Totally geodesic submanifolds and conformal class of metrics

differential-geometryriemannian-geometrysolution-verification

Suppose I have a riemannian manifold $(N,g^1)$ and a submanifold $i:M\hookrightarrow N$. Furthermore, assume that $M$ is totally geodesic with respect to $N$, therefore the second fundamental form vanishes. Now consider another riemannian metric $g^2$ on $N$ such that $g^2=e^{2f}g^1$ for a smooth function $f$. Now I was wondering if with respect to the metric $g^2$ will $M$ also be totally geodesic with respect to $N$. I belive the answer is yes but I wanted to make sure my proof was correct.

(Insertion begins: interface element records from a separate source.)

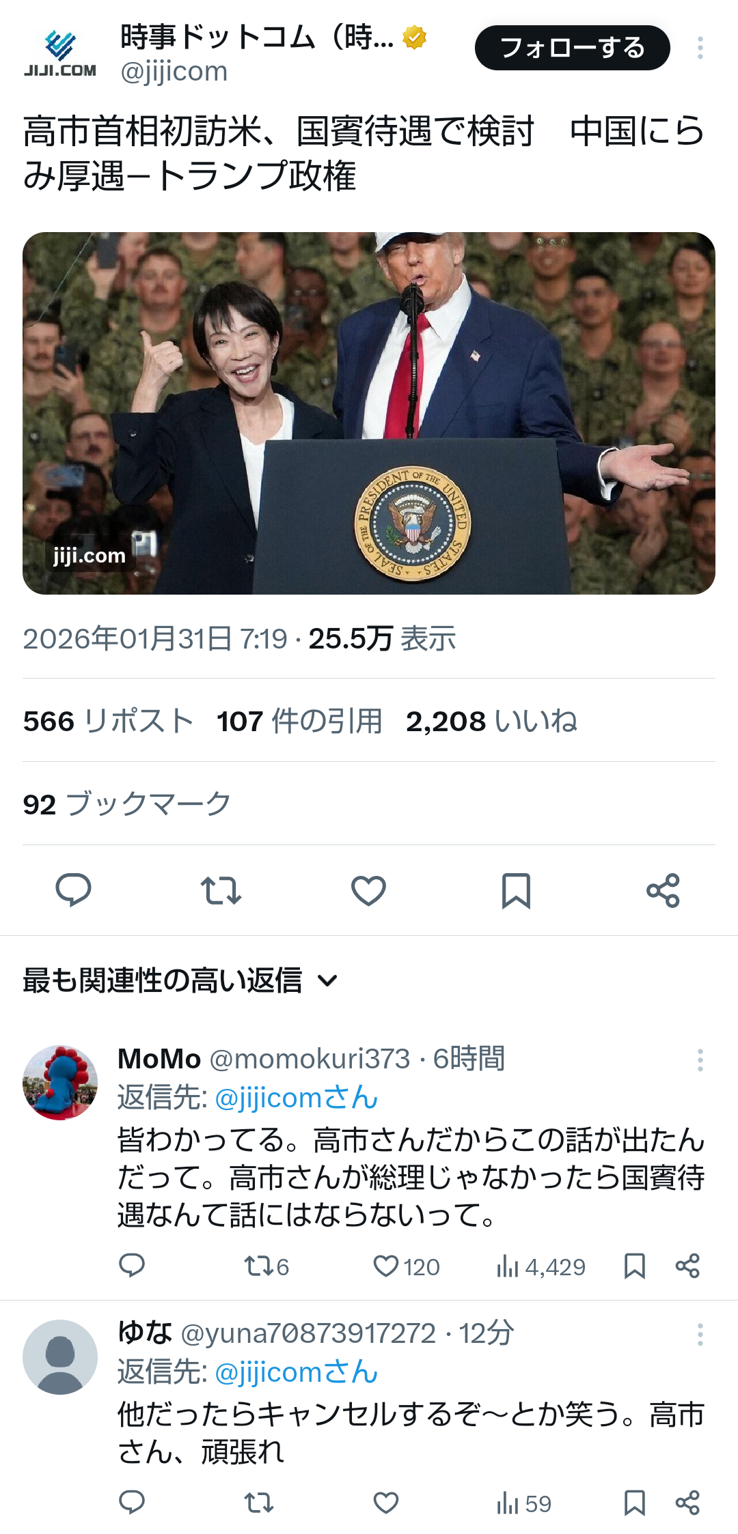Open the 107 件の引用 quotes list
Viewport: 738px width, 1534px height.
299,721
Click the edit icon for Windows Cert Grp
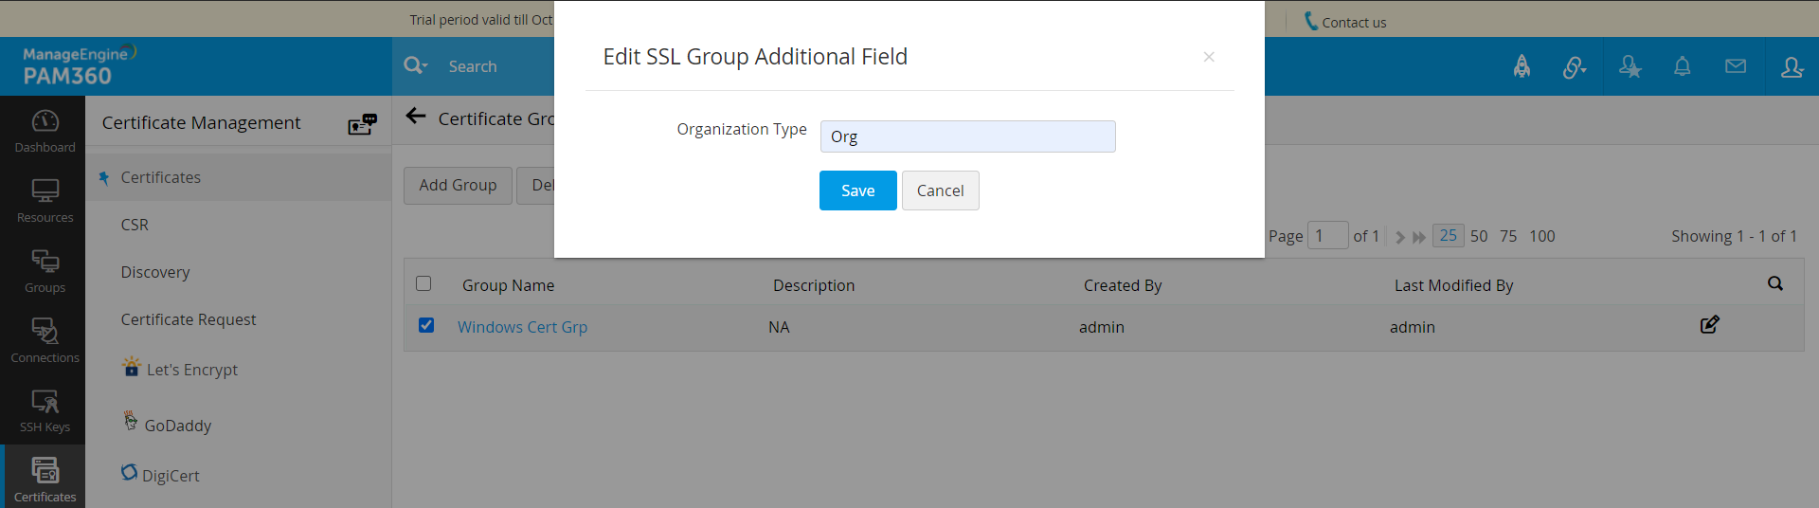The width and height of the screenshot is (1819, 508). pos(1709,325)
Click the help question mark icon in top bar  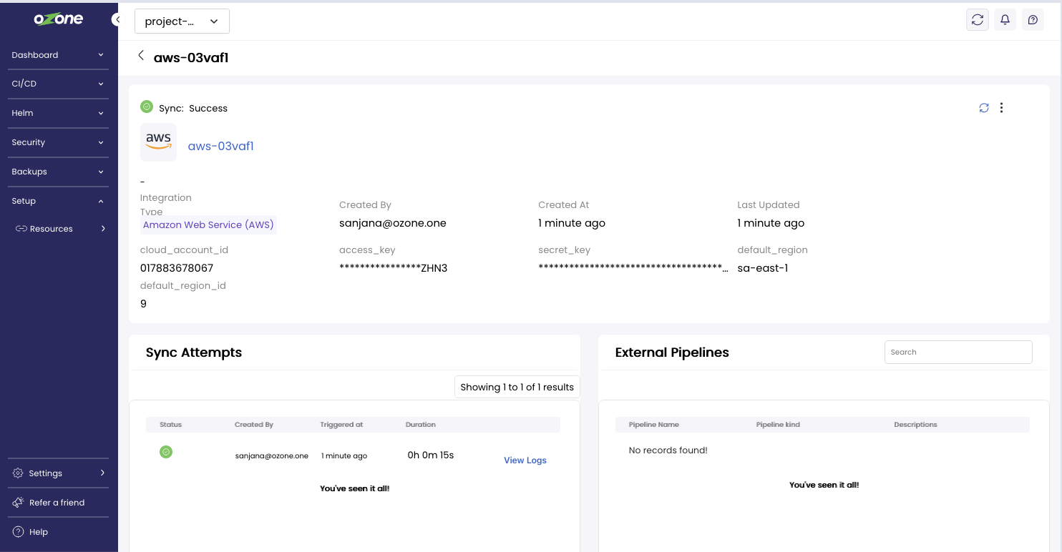pyautogui.click(x=1033, y=20)
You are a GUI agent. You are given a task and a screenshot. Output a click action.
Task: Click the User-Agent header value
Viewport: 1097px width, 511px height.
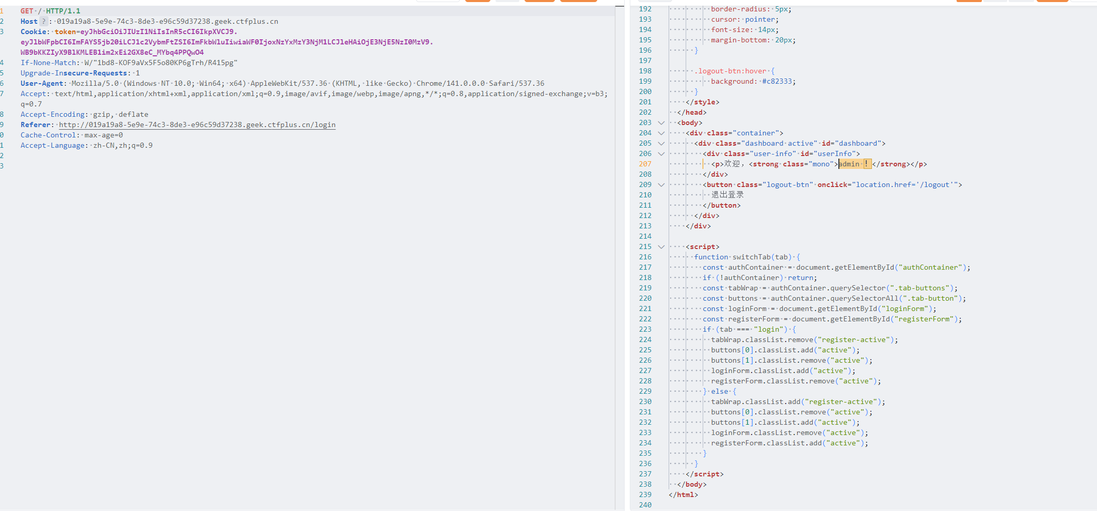pos(307,83)
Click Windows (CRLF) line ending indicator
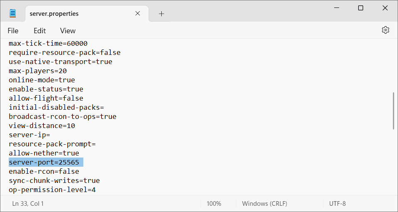 click(265, 204)
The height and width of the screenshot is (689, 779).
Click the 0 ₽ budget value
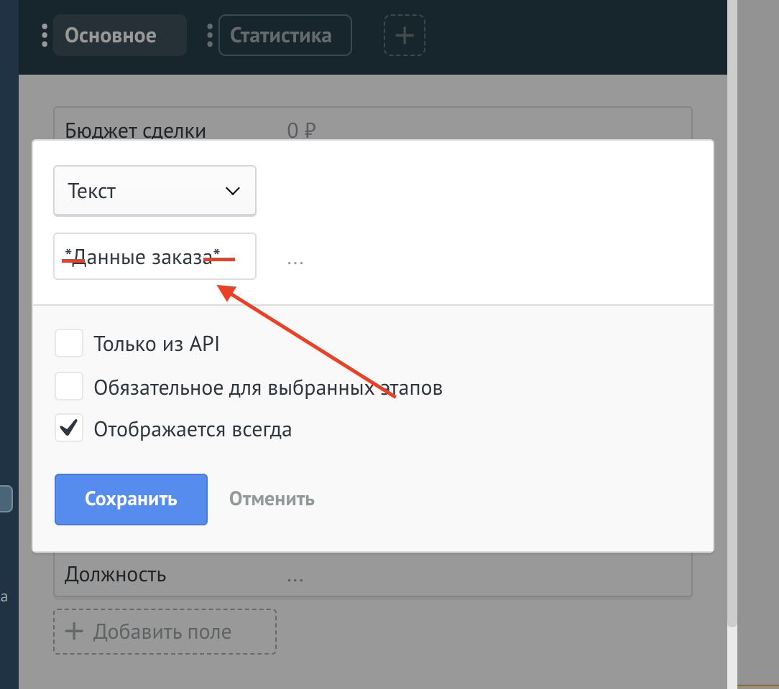(x=301, y=131)
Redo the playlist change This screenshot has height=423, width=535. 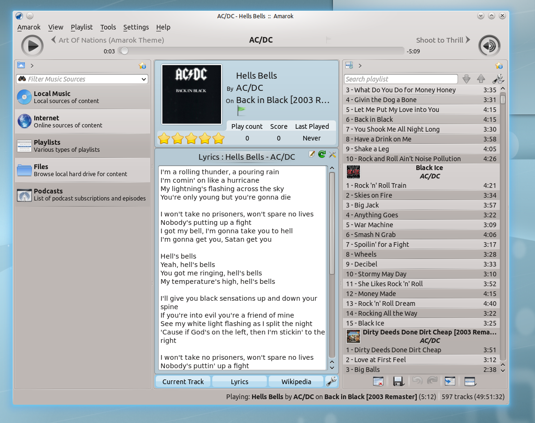coord(431,381)

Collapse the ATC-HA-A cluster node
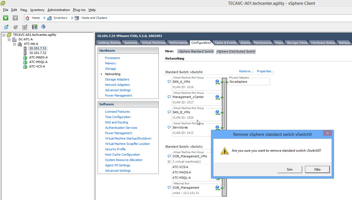pyautogui.click(x=15, y=44)
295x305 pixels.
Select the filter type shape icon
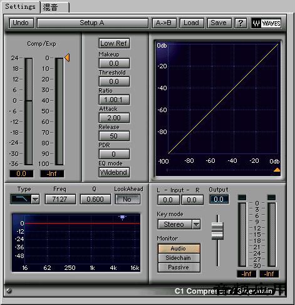pyautogui.click(x=21, y=199)
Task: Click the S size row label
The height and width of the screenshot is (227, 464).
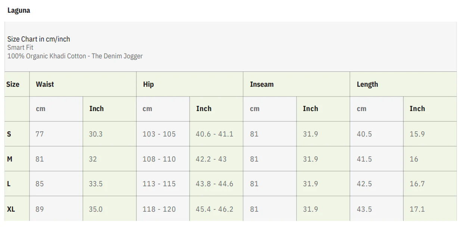Action: tap(9, 134)
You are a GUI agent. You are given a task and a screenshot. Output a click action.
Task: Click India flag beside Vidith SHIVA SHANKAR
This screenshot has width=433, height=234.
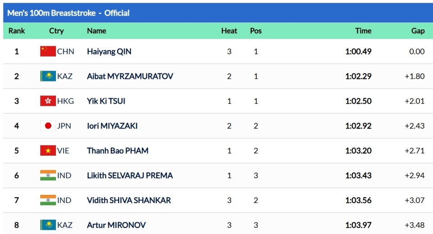[x=48, y=200]
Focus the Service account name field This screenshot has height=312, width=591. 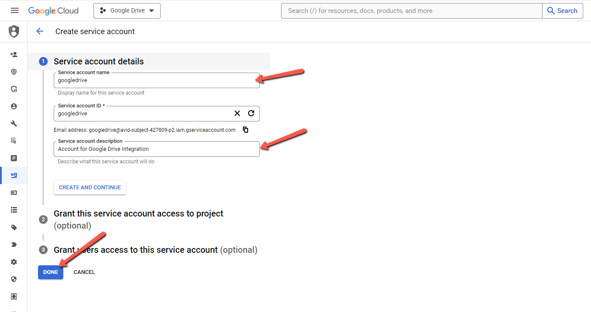click(x=157, y=80)
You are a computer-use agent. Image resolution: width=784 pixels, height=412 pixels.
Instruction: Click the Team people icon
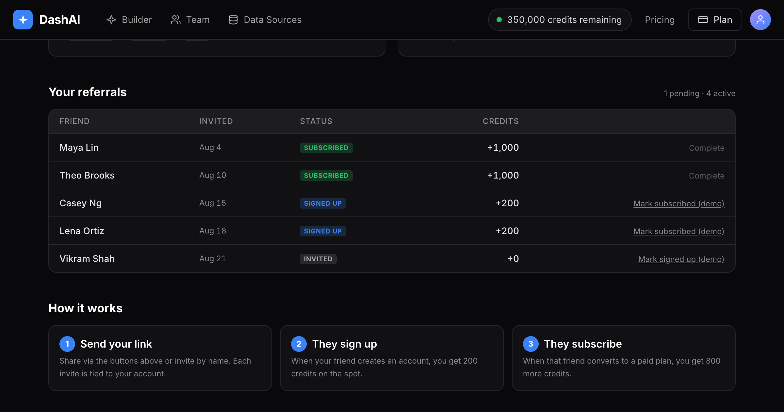pyautogui.click(x=176, y=20)
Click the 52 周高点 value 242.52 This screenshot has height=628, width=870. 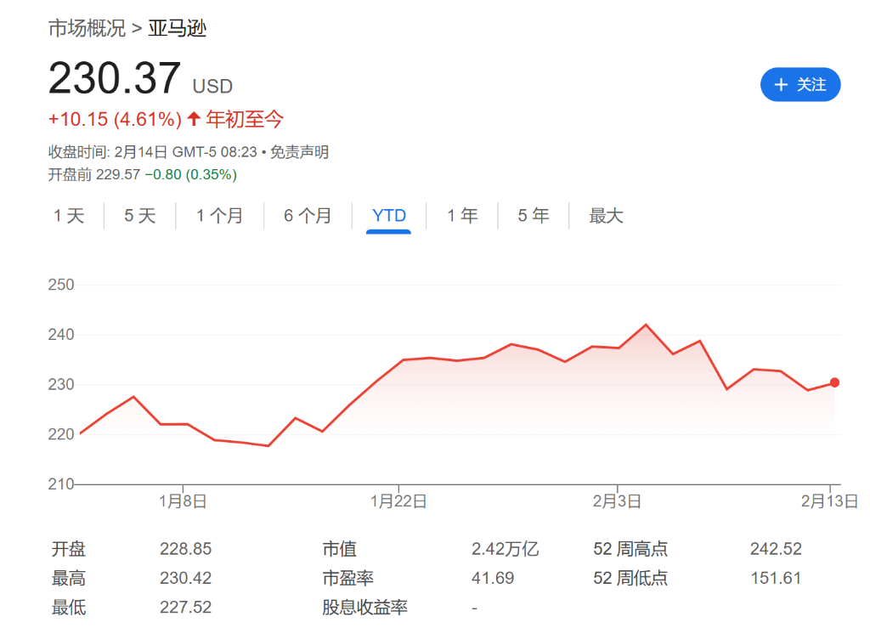click(x=774, y=549)

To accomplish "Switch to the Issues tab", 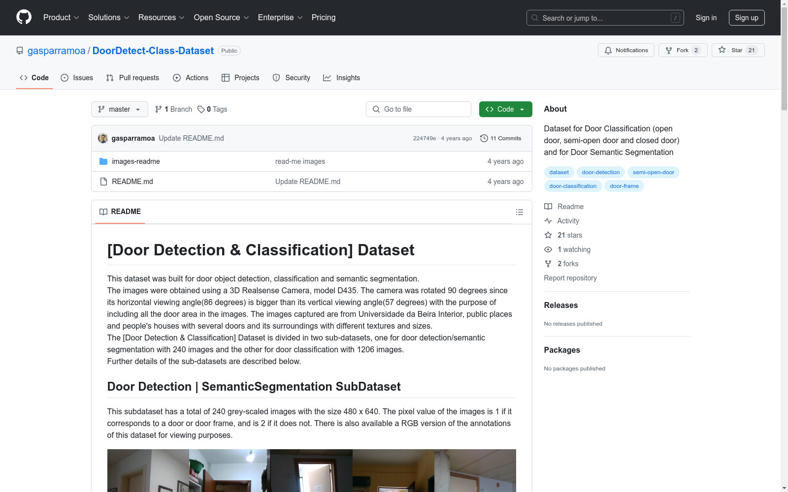I will coord(77,78).
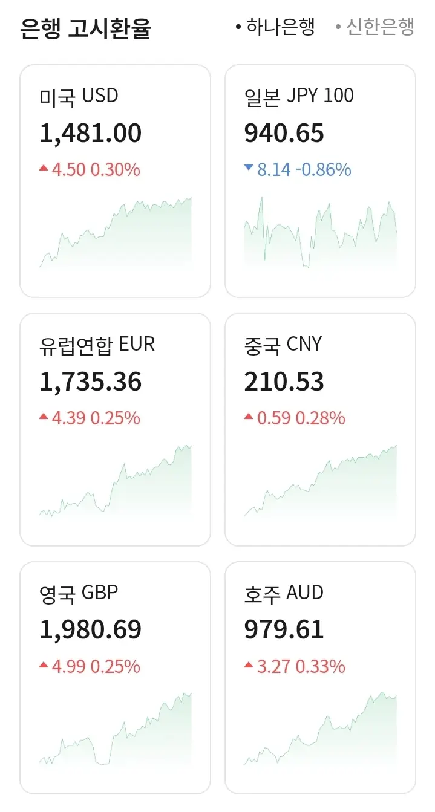Click the EUR trend chart
The width and height of the screenshot is (435, 812).
[x=115, y=481]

The goal is to check that the second fundamental form associated with $g^2$ vanishes. We will have $B^2(X,Y)=\tilde \nabla ^2_{\tilde X}\tilde Y- \nabla ^2_X Y$. But since we are in the same conformal class we know that , from this answer Levi-Civita connection between conformal metrics,

$$\tilde \nabla^2_{\tilde X}\tilde Y=\tilde \nabla^1_{\tilde X}\tilde Y+\tilde X(f)\tilde Y+\tilde Y(f)\tilde X- g^1(\tilde X,\tilde Y)grad(f)$$
and we get an analogous result for $\nabla^2_{X}Y$. Therefore using the fact that $\tilde \nabla^1_{\tilde X}\tilde Y- \nabla^1_{X}Y=0$ and that $\tilde X,\tilde Y$ are extensions of $X$ and $Y$ we get that $B^2$ will vanishe, and hence $(M,i^*(g^2))$ is totally geodesic with respect to $(N,g^2)$.

What do you think about this proof? Any insight is appreciated, thanks in advance.

Best Answer

The answer is no. Take $M$ to be the unit disk in $\Bbb R^2$ and consider the two metrics $g_1 = g_{\text{eucl}}$ the Euclidean metric and $g_2 = g_{\text{hyp}} = \frac{4}{(1-|x|^2)^2}g_1$ the hyperbolic metric.

Any straight line in $M$ is a geodesic in $(M,g_1)$, therefore a totally geodesic submanifold. But only those passing through the origin are geodesics in $(M,g_2)$.

You can adapt this example in any dimension: any affine hyperplane intersected with the unit ball is a totally geodesic euclidean submanifold while only those passing through the origin will be totally geodesic hyperbolic submanifolds.